You’ll notice that I also included the ‘port’ => and have it commented out but you’re not seeing it in your database.php file. I included it to show that you can have a set-up for a not default MySQL configuration and this is how you do it. I’ve run databases that listen to ports 3307 or the socket files are in custom places so cakePHP would not be able to get connected without the port being set. Uncommenting the port and pointing in the right direction worked fine.
The next step is to set-up the config file located at app/config/core.php. Here we will be making some changes to the default for use in our application and to alert you to some functional changes of cakePHP.
The first item of interest is around line 85 or search for CAKE_SESSION_SAVE. By default cakePHP saves the sessions as defaulted in the servers php.ini.

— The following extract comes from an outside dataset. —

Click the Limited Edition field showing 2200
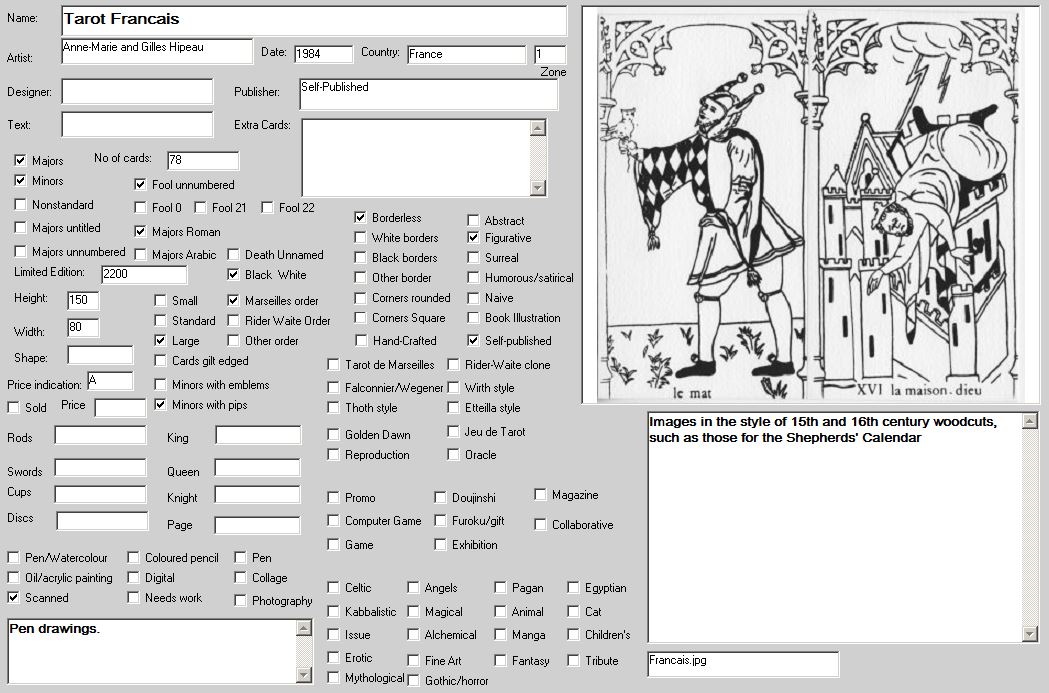This screenshot has width=1049, height=693. (x=144, y=275)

Generally this means saving it as a file somewhere on the server and for shared hosting this is bad. In general saving sessions to a file anywhere other users can access them is a bad idea. Even though one of the settings “cake” means saving the fiels to the app/tmp directory it’s still best to store the session information in the database. So change the CAKE_SESSION_SAVE to database.
With that done you’ll need to change the CAKE_SESSION_TABLE to the table name in the database you want to use. I leave mine at the default cake_sessions. However now you need to create the sessions table in the database. In the app/config/sql/sessions.sql file you’ll find the sql to create the table. So however you choose run that now.

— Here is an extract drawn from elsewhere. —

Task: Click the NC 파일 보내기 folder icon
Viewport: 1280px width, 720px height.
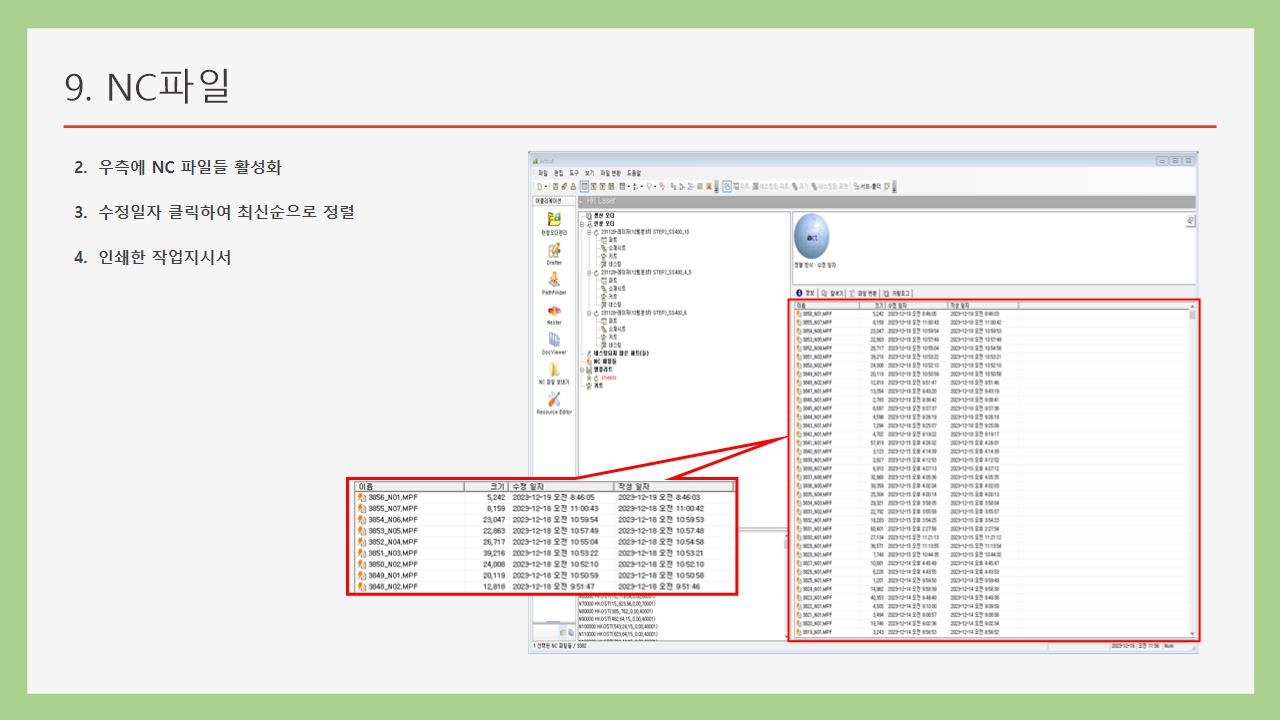Action: pyautogui.click(x=554, y=370)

Find CAKE_SESSION_STRING and change that to something other than what is printed. This string is used to create session id’s so if you leave it as is not only will cakePHP complain but you potentially have the same session id’s as every other cakePHP user. Changing as many characters will make your site more unique session wise.

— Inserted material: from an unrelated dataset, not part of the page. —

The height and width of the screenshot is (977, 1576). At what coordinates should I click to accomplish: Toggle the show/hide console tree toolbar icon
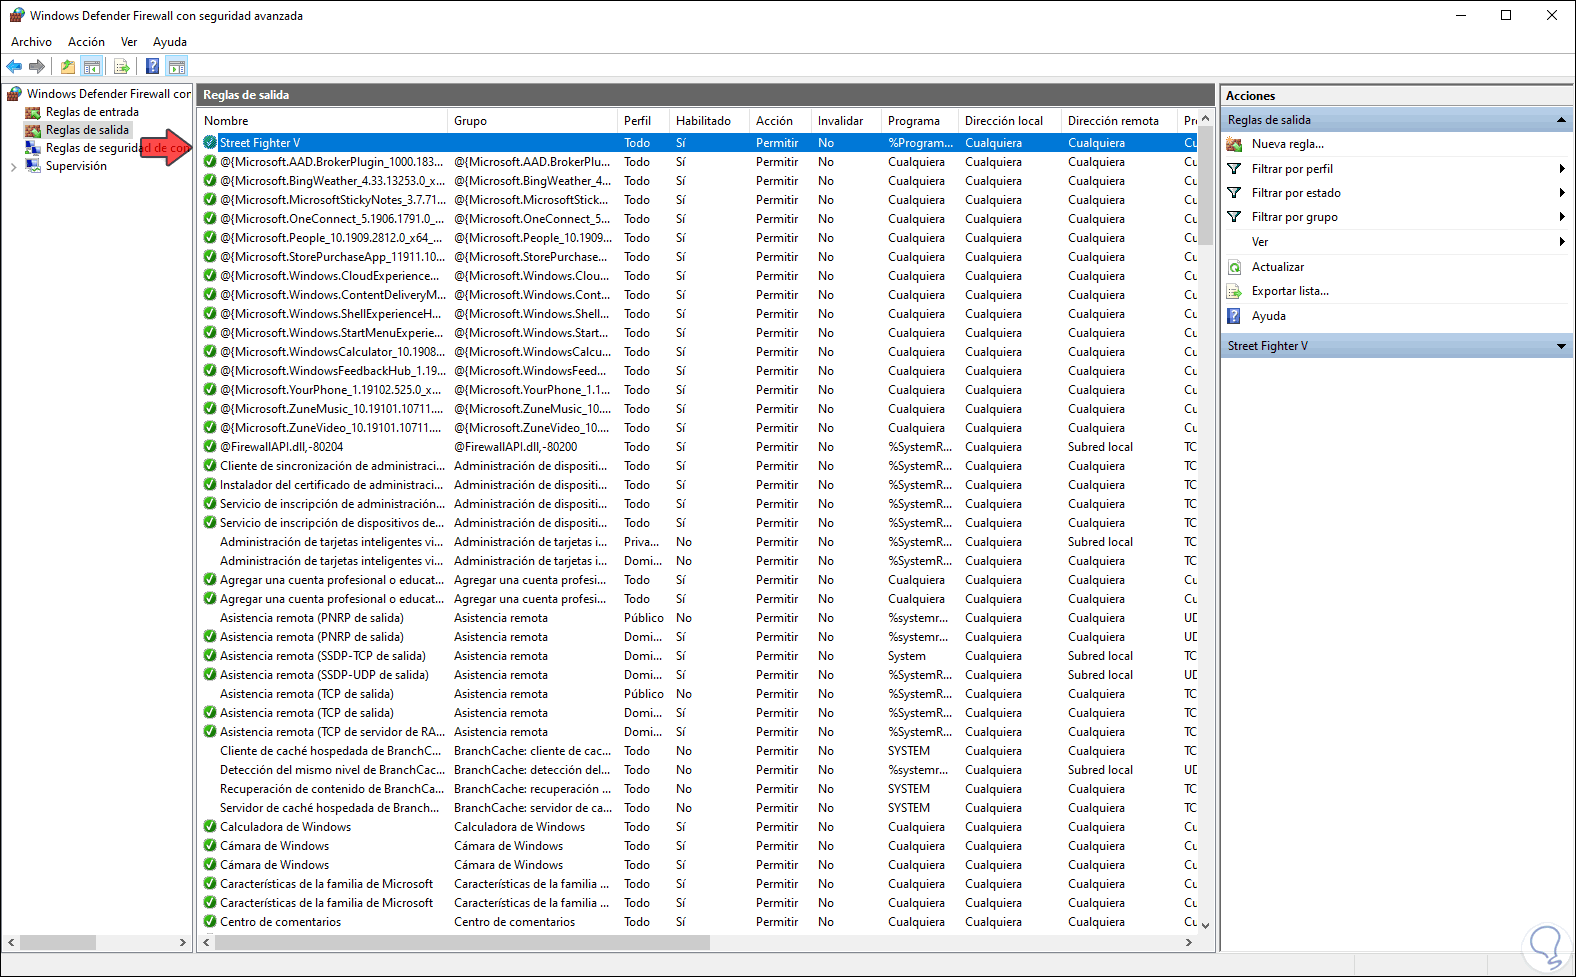click(92, 67)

I also like to set the CAKE_SESSION_COOKIE to something more descriptive of my application. So here I’ll be changing it to part_1_tutorial. Your choice really.
Unless you really don’t need a site administration area then don’t find CAKE_ADMIN and uncomment it. Otherwise do find it and uncomment it. A final note in the core.php file is the WEBSERVICES setting. As of cakePHP 1.2 this has been depreciated and cakePHP complains if you set to true. leave it as false.
Now you may upload the app/, cake/, docs, vendor/, .htaccess, index.php folders and files from the cakexxxx folder to your hosts web root folder, (generally public_html). Go ahead I’ll wait.
With all the files uploaded you should be able to point your browser to yourdomain.com and see the intro page. Hopefully the only problem you see is that the tmp/ folder may not have write permissions. To fix this you need to set the permissions on app/tmp/ folder to allow apache to write files in there. This is for the caching of cake pages. Once you get this done you should see that the databse is connected, tmp folder is writable and even session queries at the bottom of the page.
To get rid of the default cakePHP page simply create a page in app/views/pages/ called home.ctp. This is the default page if no controller is called in the uri.
So there you have it a quick and easy set-up of a cakePHP app. It probably took you longer to read this and upload the files than actually making it work and that is one benefit of cakePHP. I intentionally did not discuss routing as that is more of a topic on controller set-up.